2.) Have Plenty of Books Available
If you want kids to read and enjoy books, you have to provide for them plenty of options. It is up to each parent to decide what is reasonable, but the more you have around the better. Simply having books around makes it easier for kids to access. I can think of dozens of instances where my son simply saw a book laying around, picked it up, and then asked somebody to read it to him. When he starts reading on his own, he will have a wide variety of books to choose from and explore on his own. The more you have, the less likely it is they will get bored with the ones they have.
3.) Never Say No
One of the things that my parents did, which had a huge impact on my personal reading habits, was that they never said no to books. Like any kids, my siblings and I were constantly asking for new toys and things from our parents. While I never got that X-Men Gambit action figure, every time I asked for a book, I got it. If I saw one at the grocery store, it would go in the cart. If we took a trip to the bookstore as a family, I’d always pick out something, and it would always come home. My parents never said no when it came to books. They might ask us to only pick one at a time, but if I wanted something new to read, I was never left empty handed. Once I caught on to this fact, I was asking for and requesting books all the time. I thought I was getting the best of my parents. Why bother asking for an action figure and run the risk of getting turned down, when I could ask for the latest Star Wars novel with guaranteed results. I was reading like crazy because I liked new stuff, my parents indulged it because I was reading.
4.) Take Frequent Trips to Libraries and Bookstores
While my parents never said no to letting me have a book, they didn’t have to spend a ton of money. We would take occasional trips to the bookstore, but I feel like we were always at the library. My siblings and I would always participate in the summer reading programs. Every time we had to do a homework or research project, my parents would take all of us to the library. There were times when we just went for the heck of it. As a kid, going to the library can be a whole lot of fun, especially when you have your own library card and can pick out all the books you can handle. It was the same thrill as shopping for brand new books, without any of the cost. The more we went, the more it just seemed like a natural part of our lives. You’d go to the library, you would pick out a bunch of books, you’d take them home, read them, and do it all over again awhile later. Again, my parents would say yes to everything. I got to know the library so well I didn’t have to look things up in the computer; I knew exactly which section had the types of books I was looking for.

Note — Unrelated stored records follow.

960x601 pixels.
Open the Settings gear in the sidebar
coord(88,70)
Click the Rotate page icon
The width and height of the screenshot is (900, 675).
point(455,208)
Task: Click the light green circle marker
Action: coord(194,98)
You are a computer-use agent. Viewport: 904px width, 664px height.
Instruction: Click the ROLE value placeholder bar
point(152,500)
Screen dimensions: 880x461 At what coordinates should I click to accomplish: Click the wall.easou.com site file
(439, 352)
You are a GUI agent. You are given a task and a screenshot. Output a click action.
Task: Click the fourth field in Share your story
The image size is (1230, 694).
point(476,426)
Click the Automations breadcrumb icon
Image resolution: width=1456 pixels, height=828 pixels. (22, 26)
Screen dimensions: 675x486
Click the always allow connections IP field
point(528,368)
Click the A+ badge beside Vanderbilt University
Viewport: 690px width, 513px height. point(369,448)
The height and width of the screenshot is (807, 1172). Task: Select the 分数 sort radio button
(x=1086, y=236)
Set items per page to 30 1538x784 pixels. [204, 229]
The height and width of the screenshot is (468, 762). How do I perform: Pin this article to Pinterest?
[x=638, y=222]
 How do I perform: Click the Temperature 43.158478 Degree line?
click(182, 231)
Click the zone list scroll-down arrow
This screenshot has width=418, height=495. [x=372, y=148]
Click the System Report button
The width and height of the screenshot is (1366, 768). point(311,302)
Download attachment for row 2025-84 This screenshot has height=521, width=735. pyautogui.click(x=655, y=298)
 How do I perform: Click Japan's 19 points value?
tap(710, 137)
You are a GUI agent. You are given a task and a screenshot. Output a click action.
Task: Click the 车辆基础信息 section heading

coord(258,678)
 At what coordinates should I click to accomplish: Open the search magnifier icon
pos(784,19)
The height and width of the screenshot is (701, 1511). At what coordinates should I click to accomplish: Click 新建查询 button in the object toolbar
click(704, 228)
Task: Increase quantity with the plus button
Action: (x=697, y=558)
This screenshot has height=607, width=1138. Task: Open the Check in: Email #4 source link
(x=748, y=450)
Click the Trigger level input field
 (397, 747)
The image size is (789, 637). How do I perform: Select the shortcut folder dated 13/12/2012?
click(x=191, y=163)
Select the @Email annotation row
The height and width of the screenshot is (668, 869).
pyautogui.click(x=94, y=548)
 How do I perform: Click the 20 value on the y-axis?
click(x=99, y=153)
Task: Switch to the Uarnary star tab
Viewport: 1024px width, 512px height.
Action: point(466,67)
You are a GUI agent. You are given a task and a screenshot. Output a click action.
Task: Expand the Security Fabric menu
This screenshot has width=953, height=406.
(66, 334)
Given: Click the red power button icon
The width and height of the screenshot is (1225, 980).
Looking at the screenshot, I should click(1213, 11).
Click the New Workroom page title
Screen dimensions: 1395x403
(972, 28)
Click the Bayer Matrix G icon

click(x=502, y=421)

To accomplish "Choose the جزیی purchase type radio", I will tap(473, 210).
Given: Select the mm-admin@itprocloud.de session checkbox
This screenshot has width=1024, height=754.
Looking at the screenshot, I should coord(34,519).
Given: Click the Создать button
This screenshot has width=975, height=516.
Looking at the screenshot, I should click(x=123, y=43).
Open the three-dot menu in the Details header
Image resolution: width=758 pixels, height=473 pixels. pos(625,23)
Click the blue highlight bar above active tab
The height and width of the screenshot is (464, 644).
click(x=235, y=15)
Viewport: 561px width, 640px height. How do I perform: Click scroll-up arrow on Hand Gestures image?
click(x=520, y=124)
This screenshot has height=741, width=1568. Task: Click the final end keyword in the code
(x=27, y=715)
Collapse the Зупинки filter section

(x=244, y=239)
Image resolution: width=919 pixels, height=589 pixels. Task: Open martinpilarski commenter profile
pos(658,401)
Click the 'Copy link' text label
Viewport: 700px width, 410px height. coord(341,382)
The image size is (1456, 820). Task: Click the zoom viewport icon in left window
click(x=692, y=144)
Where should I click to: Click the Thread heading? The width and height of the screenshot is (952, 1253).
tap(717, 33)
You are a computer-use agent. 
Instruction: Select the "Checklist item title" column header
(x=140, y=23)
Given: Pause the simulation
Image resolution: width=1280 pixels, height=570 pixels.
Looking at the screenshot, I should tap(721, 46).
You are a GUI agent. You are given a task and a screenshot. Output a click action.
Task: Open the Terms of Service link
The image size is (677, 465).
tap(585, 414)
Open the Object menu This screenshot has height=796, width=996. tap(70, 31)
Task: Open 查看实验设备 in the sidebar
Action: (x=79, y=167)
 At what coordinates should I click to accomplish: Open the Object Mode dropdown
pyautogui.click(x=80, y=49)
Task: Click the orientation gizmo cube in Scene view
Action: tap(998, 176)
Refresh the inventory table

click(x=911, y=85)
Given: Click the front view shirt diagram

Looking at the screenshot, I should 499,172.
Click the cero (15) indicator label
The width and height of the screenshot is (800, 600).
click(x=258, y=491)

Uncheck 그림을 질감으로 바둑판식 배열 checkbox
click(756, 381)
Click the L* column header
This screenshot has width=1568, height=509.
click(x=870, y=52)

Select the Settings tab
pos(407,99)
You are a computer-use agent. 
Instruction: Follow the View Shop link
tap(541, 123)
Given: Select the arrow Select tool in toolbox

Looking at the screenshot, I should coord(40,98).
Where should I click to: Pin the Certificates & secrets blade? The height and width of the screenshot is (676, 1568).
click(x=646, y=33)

Don’t forget, the Cincinnati Public Library system has so many different branches to choose from. Each of those branches offers a family adventure, and a new, safe place to explore.
5.) Find a Series
Right around the time I was in the third or fourth grade, I stumbled on “The Boxcar Children”. Those little mysteries meant the world to me. Every time I finished one, I could usually talk one of my parents into taking me back to the bookstore to find the next one. Waiting for the release date of the next volume was always a great thrill. I figured out pretty early that if I started reading a series with thirty books in it, I could essentially ask my parents to get me all of those books, provided I kept reading them. It was also nice because if I read and enjoyed book one, I had a pretty good idea of what book two would have to offer, and I‘d read and enjoy that too. Once I grew tired of Boxcar Children, I moved on to bigger and better series. During this span of time, each of my siblings had their own series of books we were dedicated to. We’d go to the store to get the next book in the series; we all had special shelves to house our collections. I remember taking great pride in my personal chapter book collection back when it was twenty six books. The recurring characters, settings, and adventures really helped hook me in a big way.
6.) Model Reading Behavior
Most importantly, If we want to turn our kids into passionate readers, we have to be able to model and demonstrate these habits ourselves. I saw an article the other day cautioning parents to think about their cell phone use habits, and the message that sends to kids. A parent, who cannot separate from their phone, is sending a message to their kid that cell phones are important and should take up a lot of time, even if that parent has a no phone policy for their kids. If you are not a big reader, teaching your kids to love books will be a difficult thing to do. While my dad was never a big reader at home, my mom read all the time. She would get her book club books in the mail, and spend chunks of her free time reading. You can’t ask your kid to sit and read, and then go into the other room and put on the television. It isn’t enough to encourage your kid to read, you have to do it to.